Video of Pence at crowded detention centre sparks backlash from Democrats

U.S. Vice President Mike Pence is receiving backlash from Democrats after his visit to migrant detention centres in Texas.

On Friday, Pence toured two Texas migrant detention centres, one in Donna, the other in McAllen.

One moment captured by news cameras during the visit shows Pence face-to-face with migrants detained behind chain-link fencing in a crowded cell.

In the short video clip, migrants can be heard yelling and attempting to talk to Pence while he looks on for approximately a minute, before turning his back to leave.

The clip has created a firestorm on social media, with some claiming Pence acted callously.

On Saturday, several Democrats took to Twitter to share their frustration.

“Heaven forbid he speak to the men he is keeping in cages,” Massachusetts Rep. Joe Kennedy III tweeted. “Heaven forbid he look any one of them in the eye.”

2020 Democratic candidate Beto O’Rourke also tweeted Saturday.

“Human beings locked in crowded cages not even allowed to shower. This is how we treat asylum seekers and refugees when @VP and reporters are visiting. When the cameras are off, it’s even worse,” he wrote. “This will define us as a country — until we stand up and change it.”

“Make no mistake, @VP, this is the result of your administration slashing aid to Central America and undermining the asylum process,” Mayor of San Antonio and 2020 Democratic Candidate, Julian Castro wrote.

“You and Donald Trump share the blame.”

“Humane and compassionate care”

The facility in Donna was holding approximately 800 migrants at the time of Pence’s visit.

While Pence toured the building, people were seen lying on the ground on mats, covering themselves with tinfoil blankets. Children watched a movie in a separate room.

“I couldn’t be more impressed with the compassionate work that our Customs and Border Protection are doing here at this border facility,” Pence said.

In a tweet following his visit, Pence said U.S. Customs and Border Protection was providing “humane and compassionate care.”

In the McAllen facility, 384 men were held behind fences, packed so tightly reporters on the tour claimed there was not enough room for all of them to lay down.

The men did not have mats or pillows and some were seen sleeping on the concrete, NBC News reported.

According to NBC News, when the migrant men saw the news camera, they began yelling, “No shower, no shower.”

A patrol agent told reporters some of the men there hadn’t showered for as many as 20 days because the facility didn’t have showers — though it did on Friday.

Reporters described the facility as smelling “horrendous.”

“I knew we’d see a system that was overwhelmed,” Pence told reporters after touring the facility. “This is tough stuff.”

He said what he saw in McAllen was a “prime example” of why the U.S. needs to secure its borders.

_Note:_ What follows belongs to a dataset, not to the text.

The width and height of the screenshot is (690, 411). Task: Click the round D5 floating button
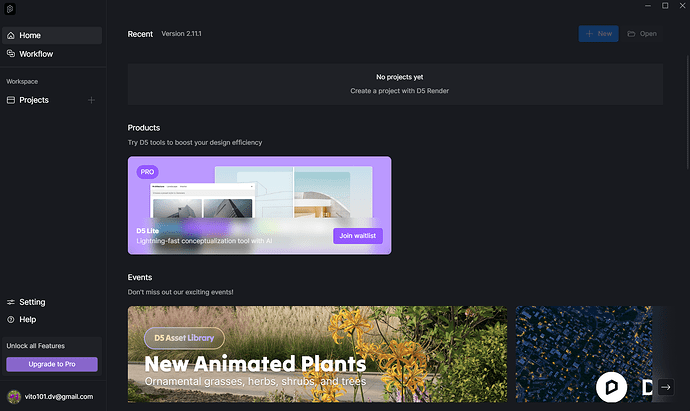pyautogui.click(x=610, y=386)
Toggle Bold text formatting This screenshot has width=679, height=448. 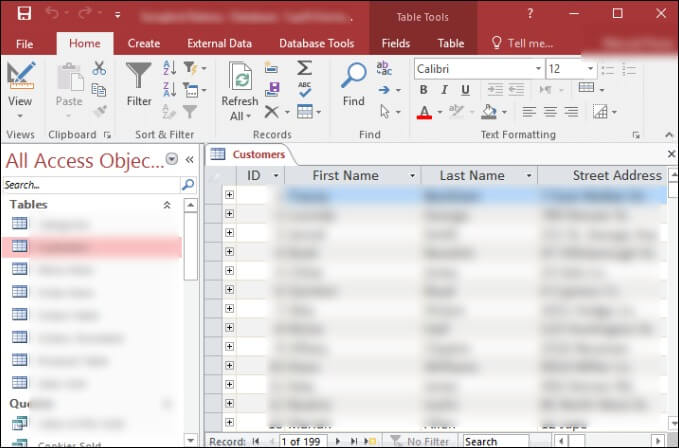pos(424,90)
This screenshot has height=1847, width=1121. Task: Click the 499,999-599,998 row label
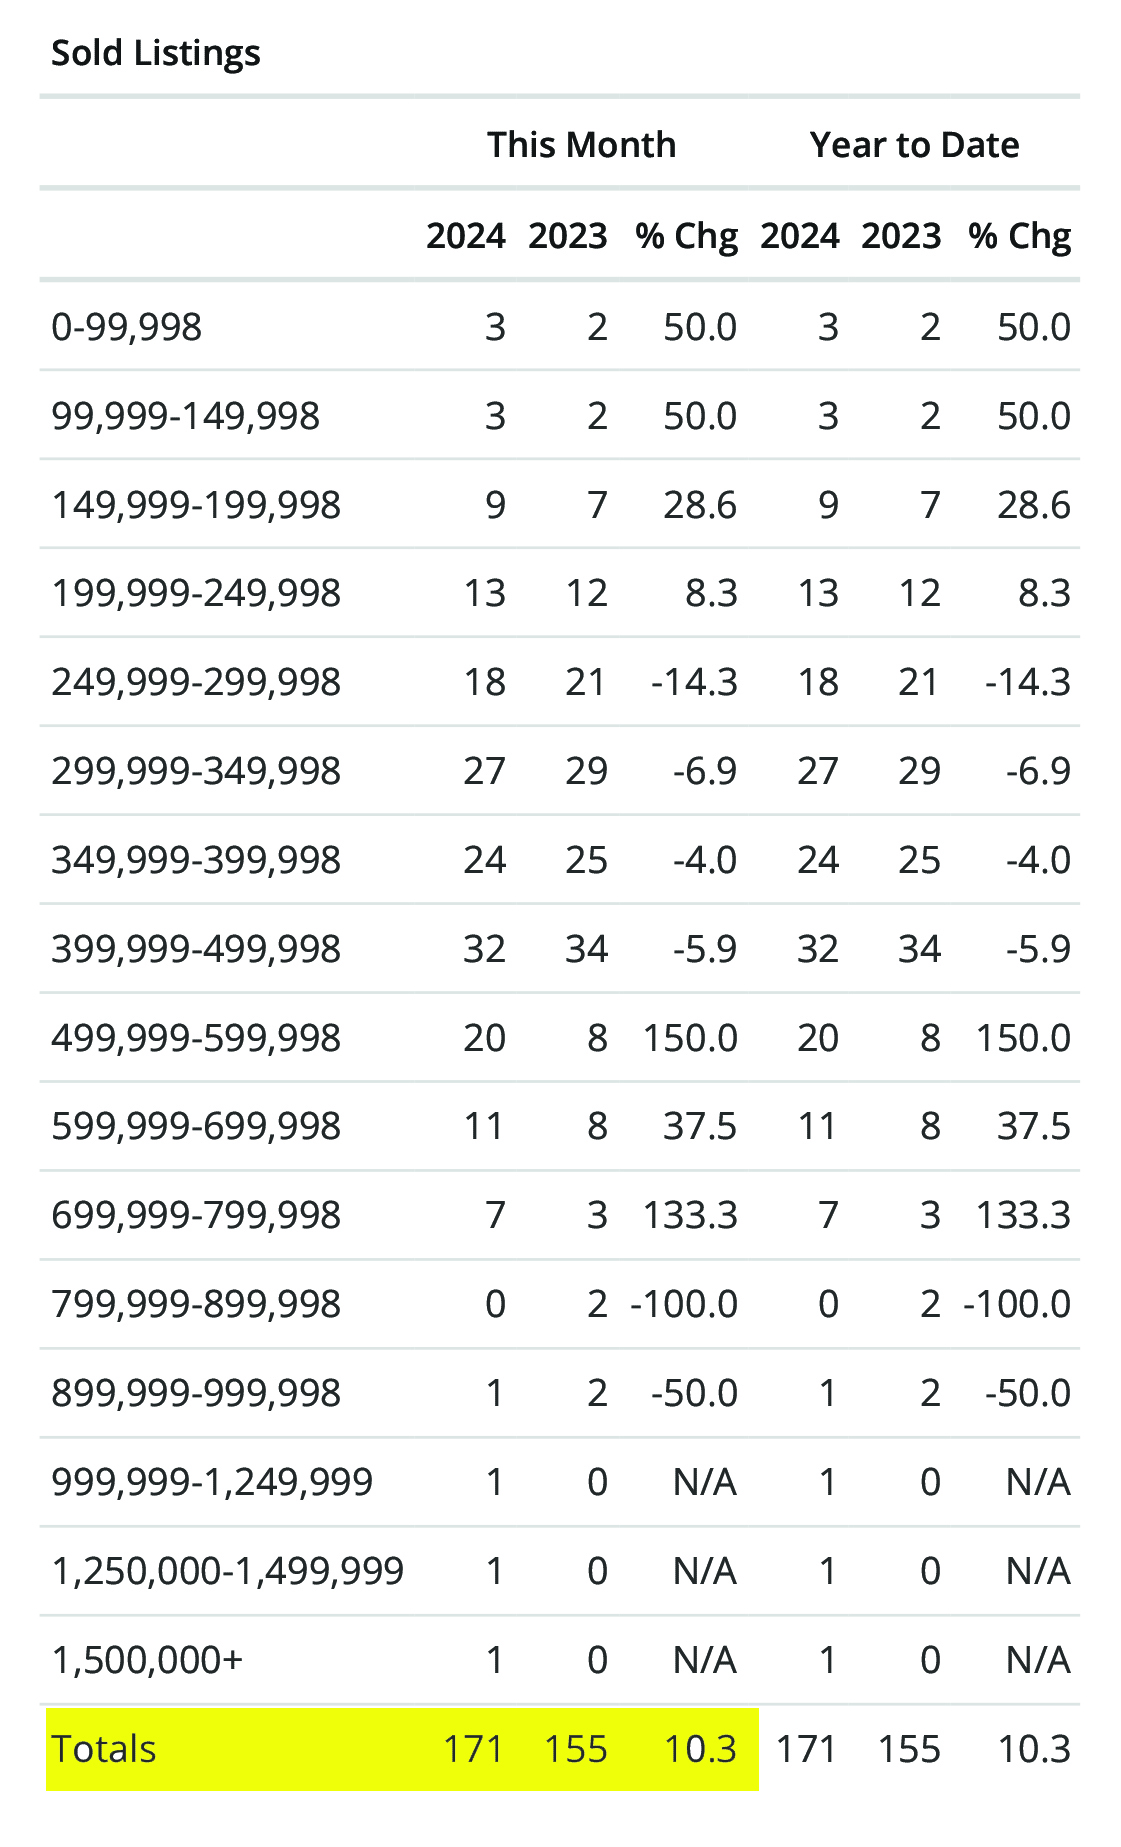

“The facility is overcrowded and our system is overwhelmed,” Pence wrote on Twitter. “It is time for Democrats in Congress to step up, do their jobs, and end this crisis.”

“Psychological warfare”

On July 1, several U.S. lawmakers including New York Rep. Alexandria Ocasio-Cortez toured a border patrol facility in El Paso, Texas.

Following the visit, Ocasio-Cortez took to Twitter, saying she spoke to women in cells who told her the didn’t have any water and had been told to drink out of toilets.

“After I forced myself into a cell w/ women&began speaking to them, one of the described their treatment at the hands of officers as “psychological warfare,” Ocasio-Cortez wrote.

She said what she witnessed was “horrifying.”

“This has been horrifying so far,” she wrote. “It is hard to understate the enormity of the problem. We’re talking systematic cruelty w/a dehumanizing culture that treats them like animals.”

A ‘ticking time bomb’

A report released on July 2 by the Homeland Security Department’s internal watchdog provided details about “serious overcrowding” at another border facility in Rio Grande Valley.

The report subsequently found children at three facilities did not have access to showers, and said some children under the age of seven had been held in cramped centres for more than two weeks.

Some cells were so crowded that adults were forced to stand for days on end.

Government inspectors said the situation was increasingly dangerous for both migrants and border agents.

One facility manager called the situation a “ticking time bomb.”

Border aid bill

Earlier this month, U.S. president Donald Trump signed a $4.6-billion aid package to bolster the care of migrants at the border.

Many Democratic lawmakers were unhappy with the bill and had been pushing for stronger protections for how migrants are treated at the facilities, and to make it easier for lawmakers to make visits.

However, after the White House threatened to veto the legislation, Democratic House Speaker Nancy Pelosi was forced to accept the Republican-controlled Senate version of the aid package.